Sonrió con ironía, o divertido.

—¿Ah sí? ¿Todo el mundo tiene amantes? Me parece que todavía has vivido menos vida que leído novelas y visto películas, qué sabrás tú. Pero no importa, era sólo que me había llamado la atención. —En un segundo recuperó la seriedad, o la preocupación, o la angustia, o el pesar, o incluso un poco de refrenada o aplazada rabia, aplazada quizá hasta la confirmación. Y añadió—: Verás, y esto es lo último que te cuento por hoy de esta engorrosa y despreciable historia que más me hubiera valido no escuchar: lo que me ha llegado de mi amigo Van Vechten no tiene que ver con muertes, como te he dicho, o no con muertes acaecidas, efectivas, ninguna en su haber, o en su debe, no sé qué tocaría aquí. No es tan grave. Pero en cierto sentido es más decepcionante, más desalentador, más estúpido y más ruin. Más destemplado. —Aún había buscado otro adjetivo, más concluyente y abarcador, y sólo había encontrado ese como sin querer. Él mismo pareció sorprenderse de su elección. Sacudió la cabeza como si su pensamiento le diera repelús—. Los beneficios y favores logrados no le acecharán la memoria ni le remorderán la conciencia ni le habrán dejado huella, al no haber nada irremediable por medio, al poderse lavar todo y parecer que no hubiera pasado. Así que estará tan tranquilo al respecto, si es que eso sucedió.
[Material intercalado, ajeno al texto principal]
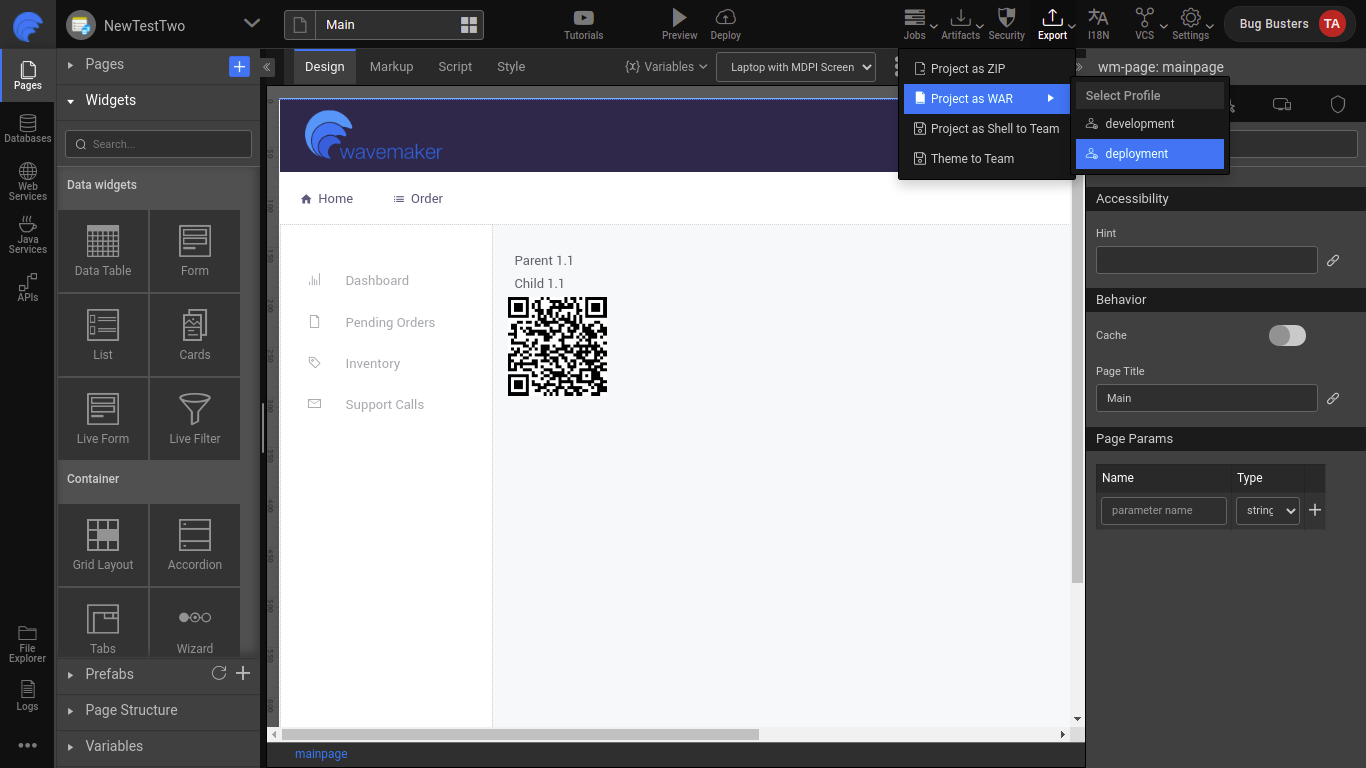The width and height of the screenshot is (1366, 768).
Task: Open the File Explorer icon
Action: [27, 643]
Lo que me impide dar carpetazo a este asunto sin más, negarle todo crédito y ni siquiera prestarle oídos, es que, según esa información, el Doctor se habría portado de manera indecente con una mujer, o con más de una tal vez. Llámame anticuado o lo que te venga en gana, pero para mí eso es imperdonable, es lo peor. —Hizo una breve pausa, se levantó, me miró con su ojo marino como si yo fuera transparente o me hubiera consumido al primer vistazo y tuviera que seguir más allá, en busca de algo más resistente a la tenebrosidad de su visión; con su ojo azul tan colérico que me dio momentáneo miedo, no por mí, sino de vérselo así oscurecido y con una absoluta falta de piedad; me apuntó con la boquilla de la pipa como si yo fuera Van Vechten y aquella un instrumento acusador, o quizá un cuchillo con el que se está cortando una fruta y que todavía no se va a utilizar para más—. ¿Entiendes? Es lo más bajo en que se puede caer.